Meta recently unveiled Voicebox, an advanced artificial intelligence (AI) tool capable of generating speech from text. Developed by Meta, the parent company of Facebook, Voicebox boasts the ability to create high-quality audio clips and edit pre-recorded audio while maintaining the original content and style.
Notably, this multilingual tool supports speech delivery in six languages and incorporates machine learning for effective noise removal. Another remarkable feature is Voicebox's capacity to replace misspoken words without necessitating a complete re-recording of the speech. This groundbreaking generative text-to-speech model aligns with other remarkable AI innovations like ChatGPT and Dall-E.
Voicebox, the latest offering from Meta, the parent company of Facebook, was introduced to the public through a blog post last week. This cutting-edge generative AI model is designed to tackle speech generation tasks such as editing, sampling, and stylizing.
One of its remarkable features is the ability to produce audio clips using just a two-second audio sample, while also retaining the original content and style of the audio. Additionally, Voicebox excels in editing pre-recorded audio, providing users with versatile tools to enhance their audio content.
The text-to-speech model guarantees a range of capabilities, including noise removal, content editing, style conversion, and generating diverse samples. It has the ability to modify specific segments of an input sample and recreate interrupted speech caused by external noises like car horns or barking dogs. Moreover, the AI model offers the convenience of replacing misspoken words without requiring a complete re-recording of the entire speech.
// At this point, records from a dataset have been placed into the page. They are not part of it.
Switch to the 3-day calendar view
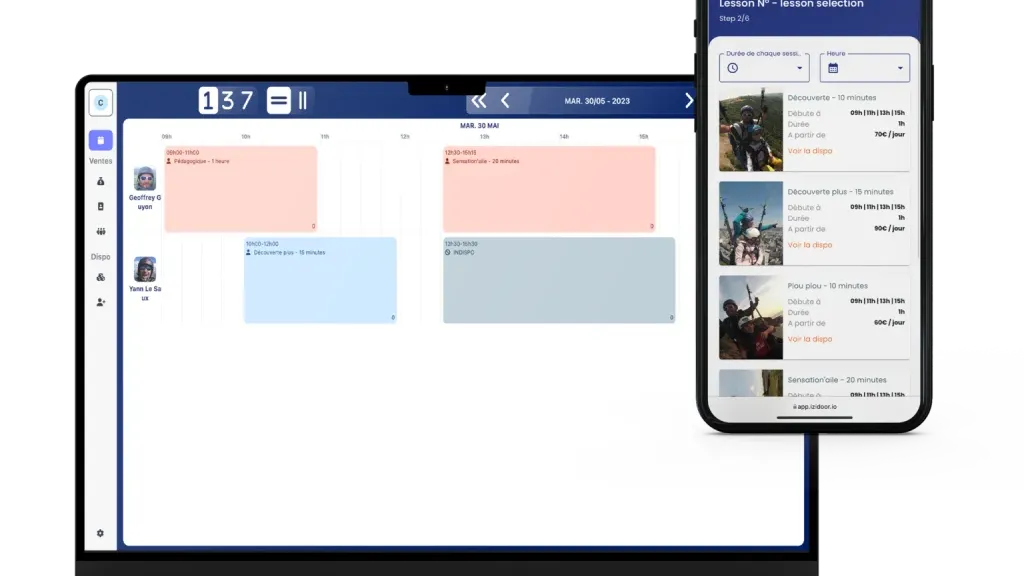 click(x=228, y=100)
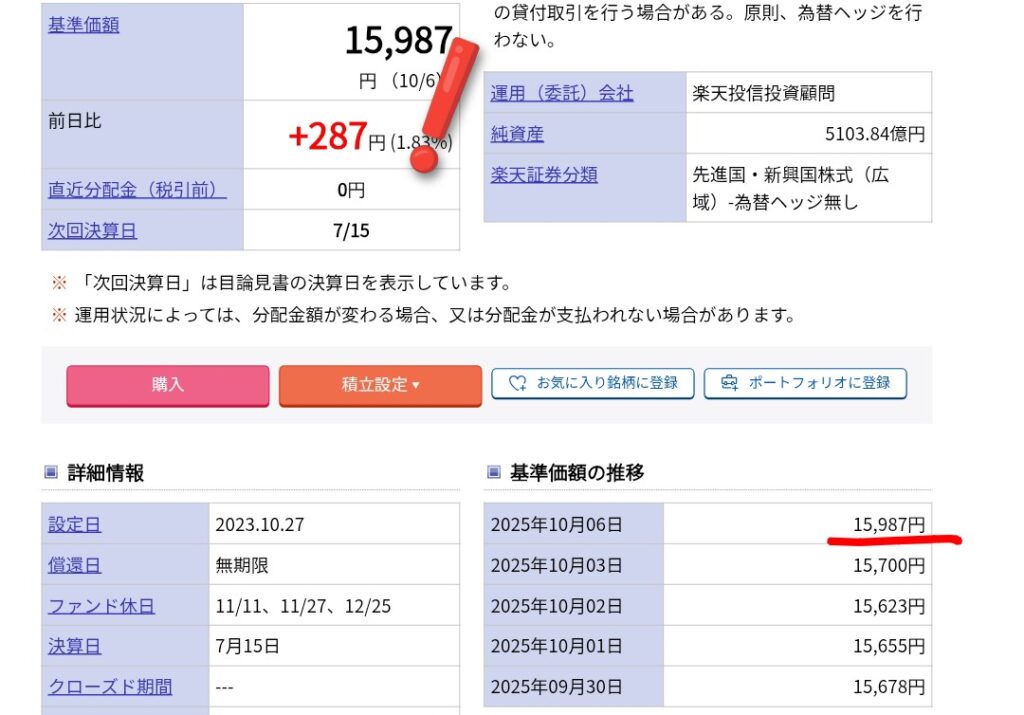Click the briefcase icon on portfolio button
This screenshot has width=1024, height=715.
(729, 383)
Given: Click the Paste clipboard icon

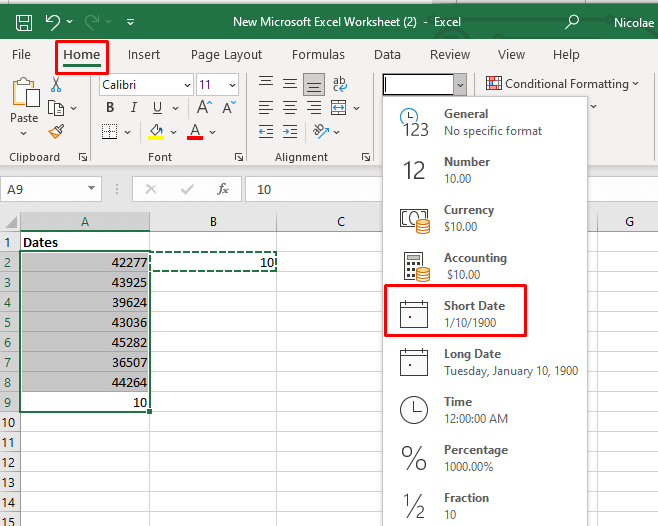Looking at the screenshot, I should click(x=23, y=96).
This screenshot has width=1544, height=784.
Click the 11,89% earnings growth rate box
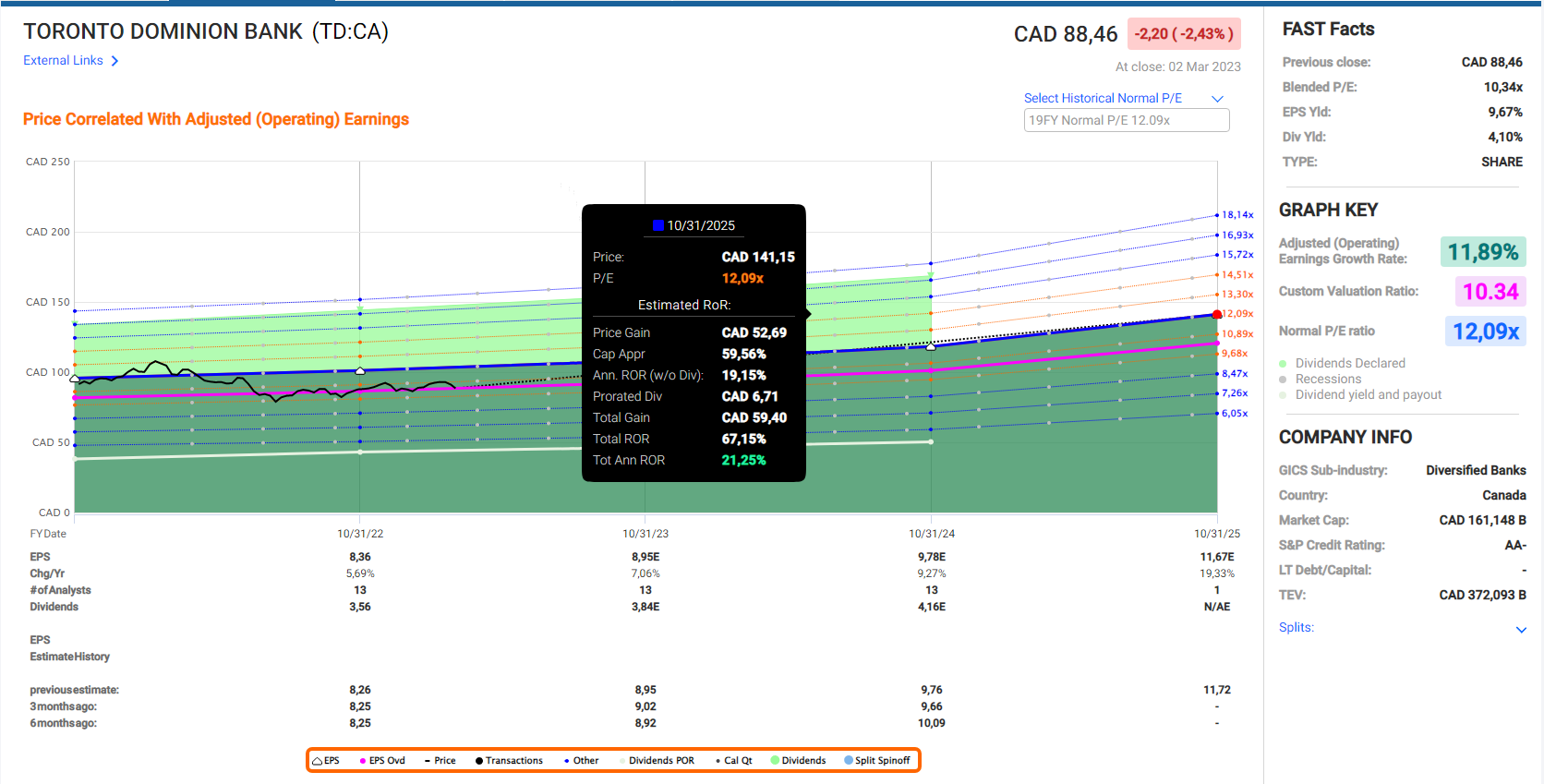coord(1482,252)
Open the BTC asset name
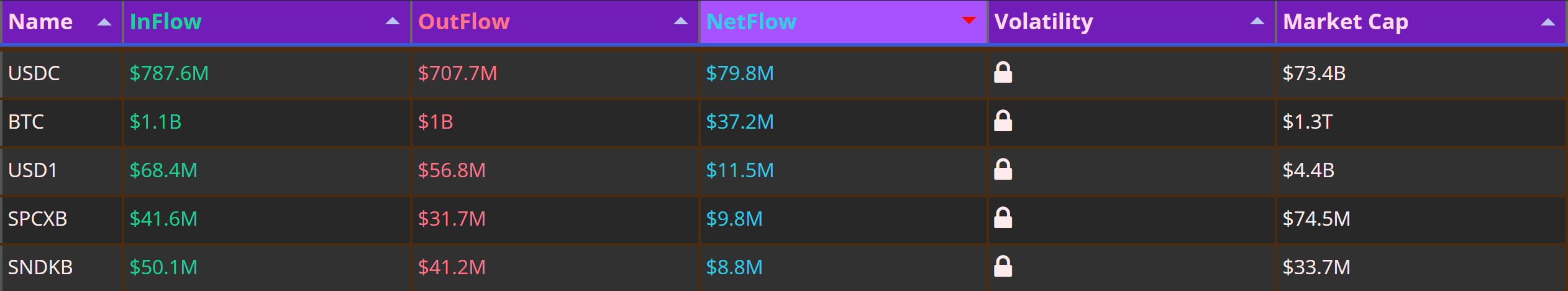This screenshot has height=291, width=1568. click(26, 122)
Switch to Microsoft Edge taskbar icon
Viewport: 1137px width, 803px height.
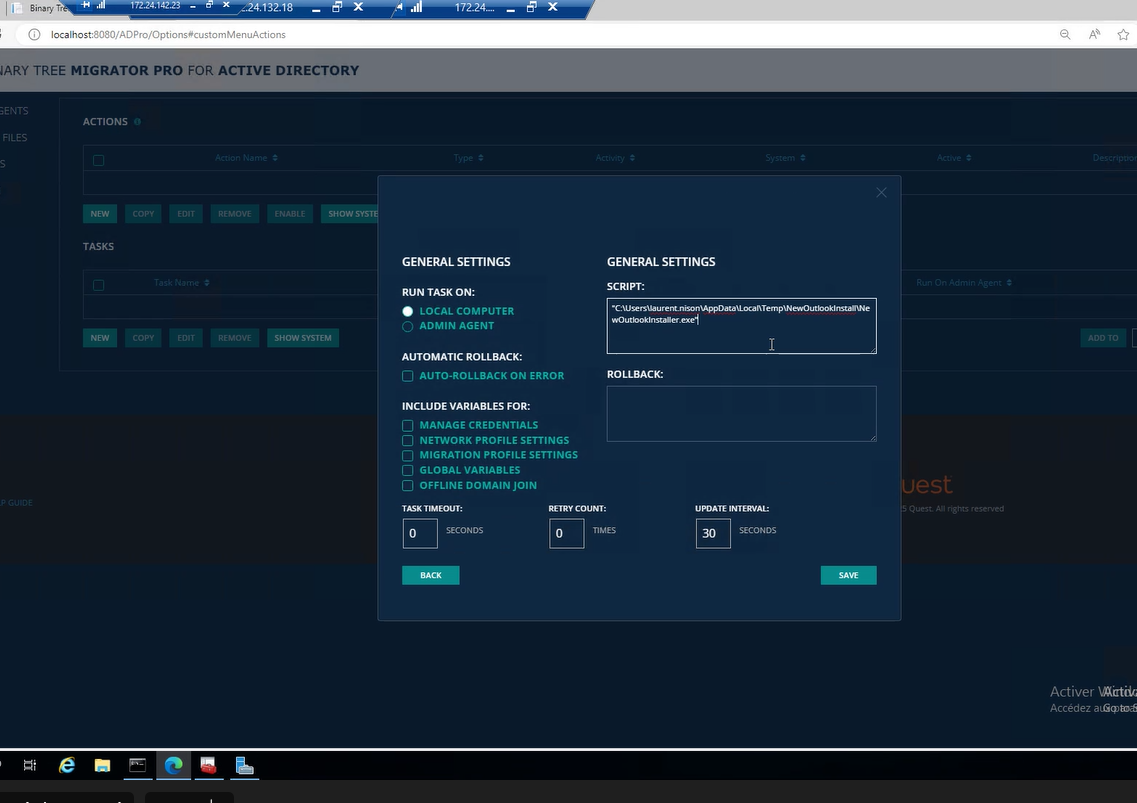click(173, 765)
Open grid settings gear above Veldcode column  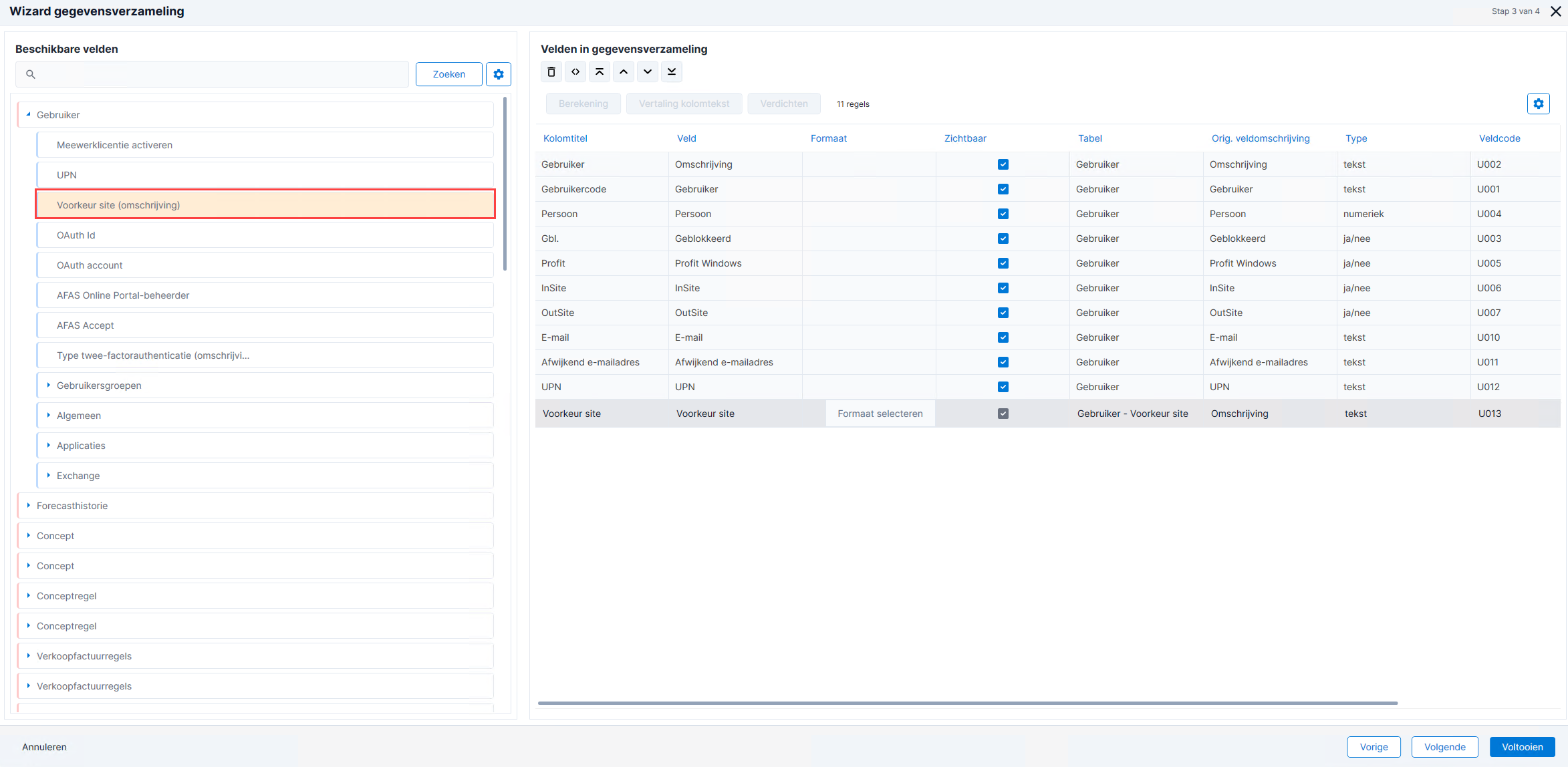pyautogui.click(x=1539, y=104)
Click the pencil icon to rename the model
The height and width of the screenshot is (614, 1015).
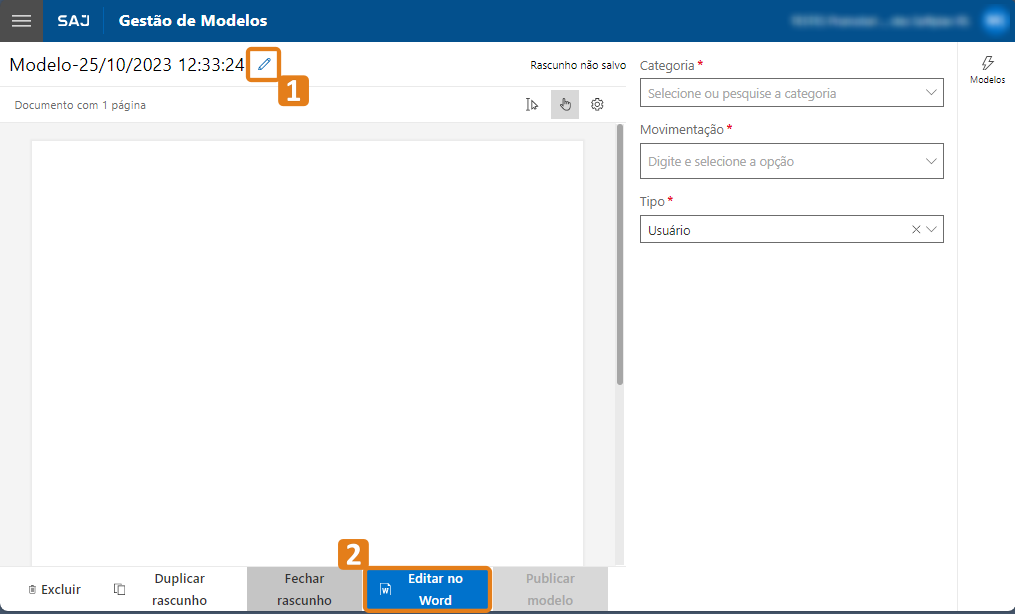click(x=263, y=63)
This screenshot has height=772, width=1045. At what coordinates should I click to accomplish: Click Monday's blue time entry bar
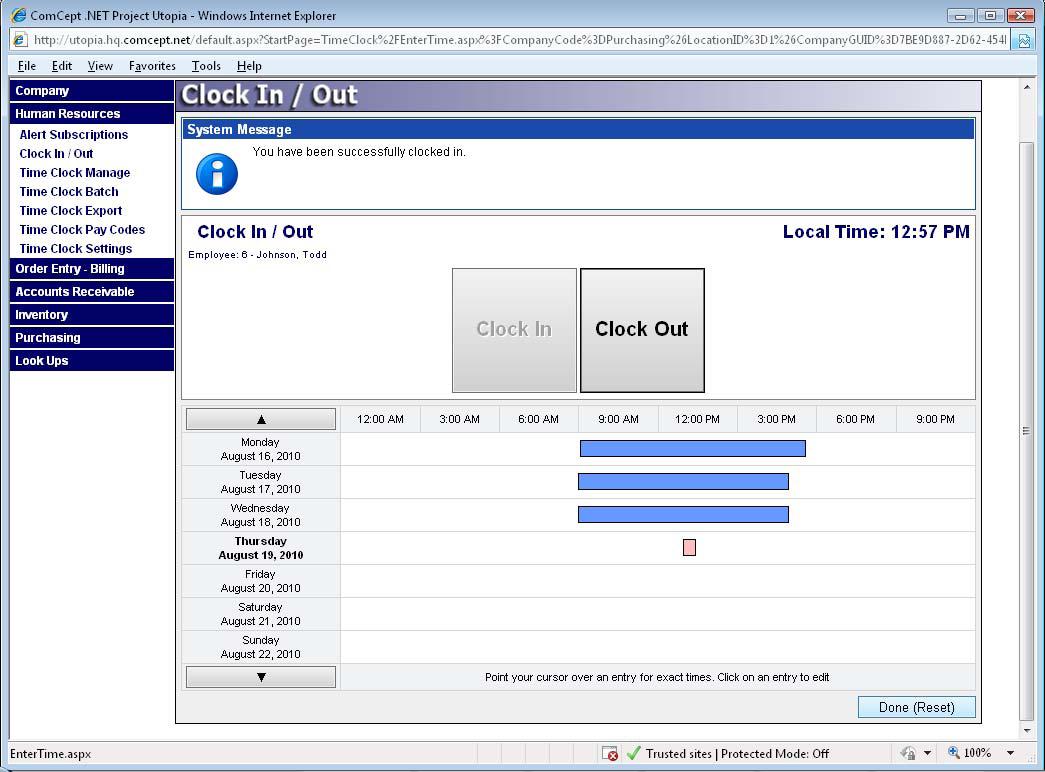tap(692, 449)
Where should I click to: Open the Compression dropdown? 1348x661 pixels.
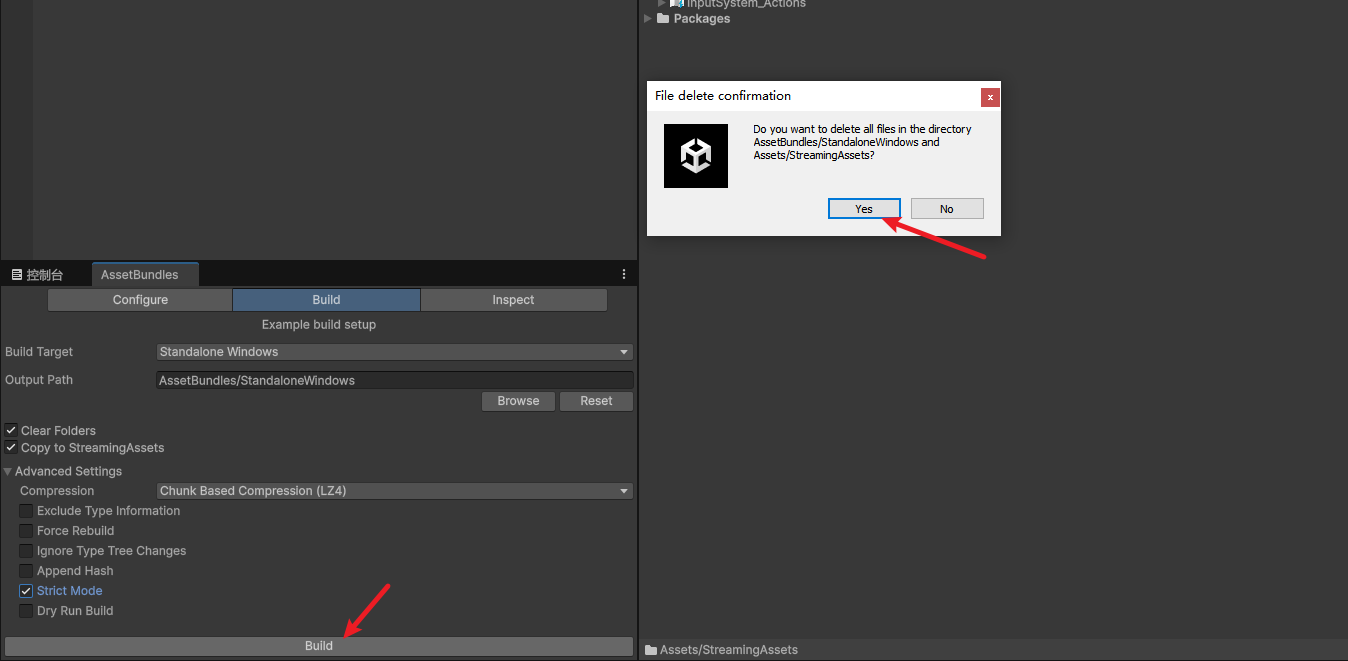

Voicebox possesses the capability to synthesize speech in six languages, namely English, French, Spanish, German, Polish, and Portuguese. Remarkably, it can generate a speech reading in any of these languages, even when the input sample speech and the provided text are in different languages.
According to Meta AI's research paper, Voicebox has asserted its superiority over Microsoft's VALL-E by generating audio samples 20 times faster. "Our results show that speech recognition models trained on Voicebox-generated synthetic speech perform almost as well as models trained on real speech, with 1 percent error rate degradation as opposed to 45 to 70 percent degradation with synthetic speech from previous text-to-speech models", Meta AI detailed in a research paper.
According to Meta's blog, Voicebox is purported to generate speech that closely resembles how people naturally converse in the real world, across the six mentioned languages. Meta envisions that this unique capability could be utilised to generate synthetic data, which could potentially enhance the training of speech assistant models in the coming times.
Voicebox is presently in the development phase and not accessible to the general public. Meta acknowledges the potential for misuse and unintended negative consequences associated with this technology, as seen with other AI advancements.
To address these concerns, Meta is actively working on creating a reliable classifier that can effectively differentiate between authentic speech and audio generated using Voicebox. This measure aims to mitigate any potential risks associated with the technology in the future.